JAKARTA | DETEKSIJAYA.COM – Pasca terjadinya Palang Merah Indomesia (PMI) Surabaya memusnahkan seribu lebih kantong darah yang mengandung penyakit menular selama 6 bulan terakhir dan berdasarkan informasi yang didapat, Kabag Pelayanan dan Humas UTD PMI Kota Surabaya, dokter Wandai Rasotedja menyampaikan selama 6 bulan terakhir total ada sekitar 60 ribu pendonor.
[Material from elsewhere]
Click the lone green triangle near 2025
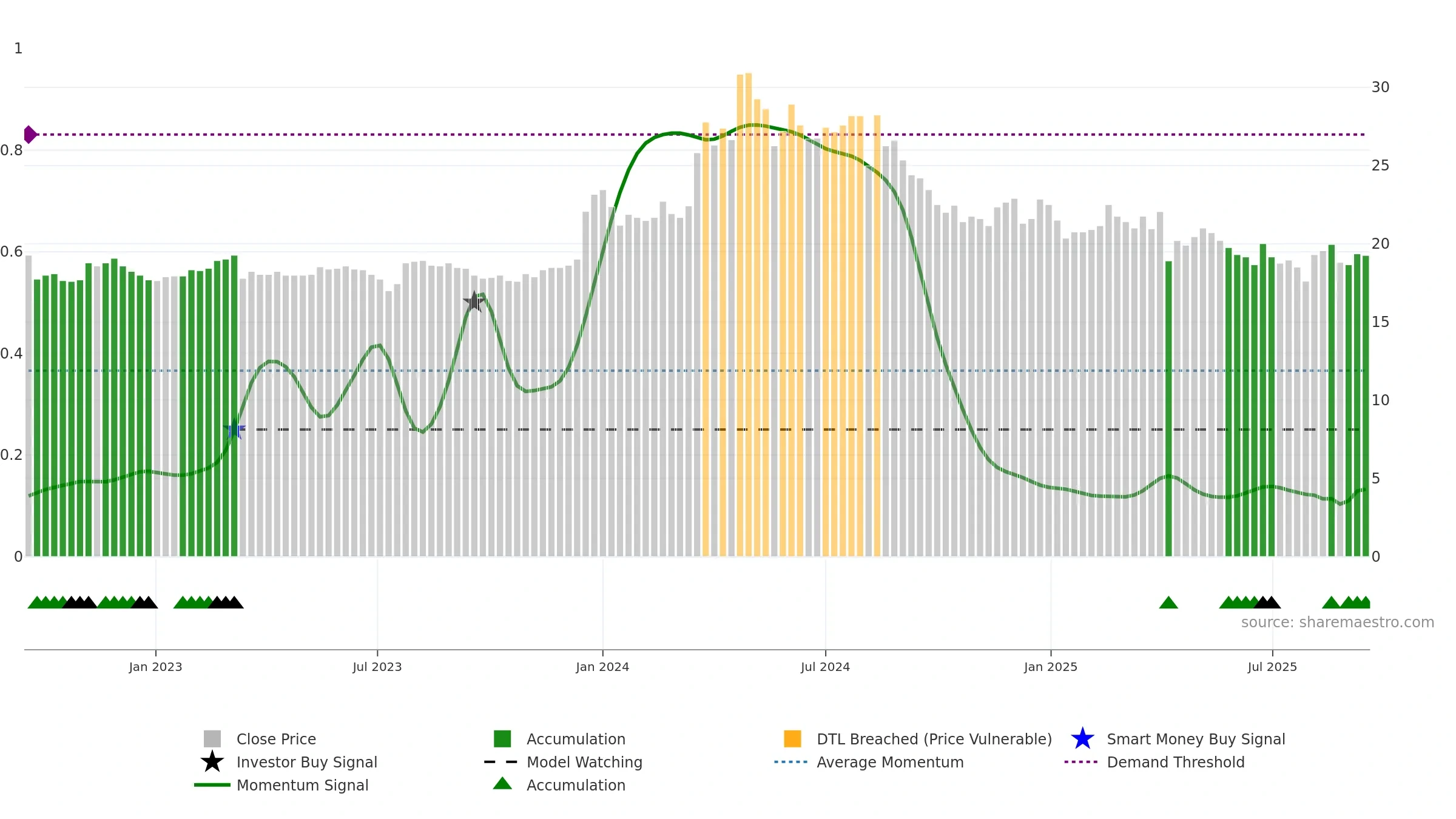Image resolution: width=1456 pixels, height=819 pixels. (x=1168, y=602)
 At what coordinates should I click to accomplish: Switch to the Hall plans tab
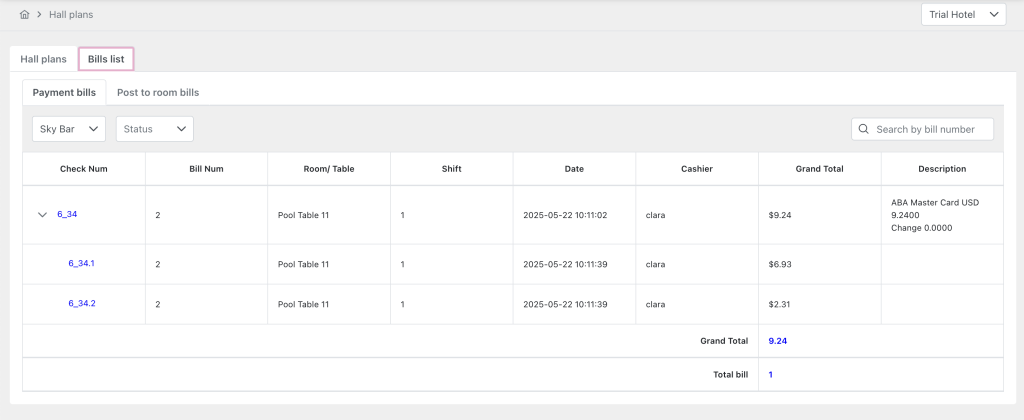pos(43,59)
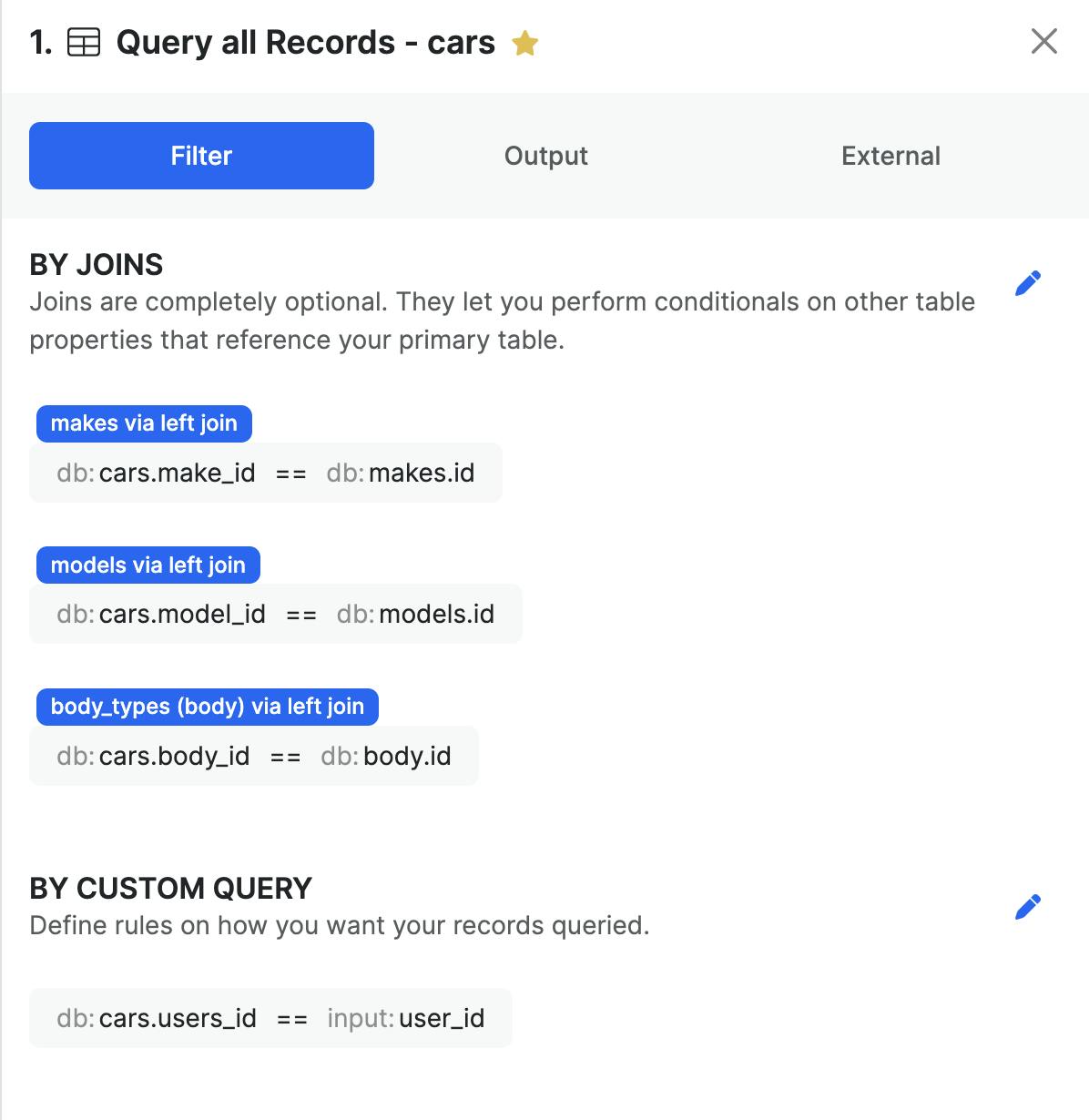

Seribu lebih kantong darah di antaranya telah dimusnahkan karena mengandung 4 jenis penyakit menular yaitu Hepatitis B, Hepatitis C, Sifilis, dan HIV AIDS (Penyakit jenis Hepatitis B yang paling mendominasi).
Ketua PMI DKI Jakarta saat dikonfirmasi terkait dengan adanya kantong darah mengandung penyakit di Surabaya, Rustam Effendi mengatakan pihaknya selalu melakukan standar pengecekan.
“Kantong darah akan diperiksa dulu di laboratorium PMI Jakarta, jika didapati kasus seperti kantong darah mengandung penyakit akan dimusnahkan bukan dibuang,” tutur Rustam, Rabu (20/07/2022).
Rustam menambahkan, laboratorium di PMI DKI Jakarta telah Mengunakan metode pemeriksaan Nucleic Acid Test (NAT), yaitu untuk pemeriksaan asam nukleat (anti virus) yang mendeteksi apakah darah mengandung virus Hepatipis B atau Hepatipis C dan HIV atau tidak.
Selain itu lanjutnya, untuk pemeriksaan uji saring infeksi dan penyakit, pihak PMI DKI Jakarta melakukan motode,
semua infeksi akan diperiksa dengan metode Chlia (deteksi antigen dan antibodi). “Hep B, Hep C dan HIV diperiksa dengan motode NAT sesuai peraturan Gubernur karena NAT seperti PCR lebih cepat mendeteksi virus daripada Chlia yang mendeteksi antigen antibody,” ucap Rustam.
Ia mengatakan apa yang dilakukan oleh PMI Surabaya sudah betul, kantong darah mengandung penyakit menular dimusnahkan.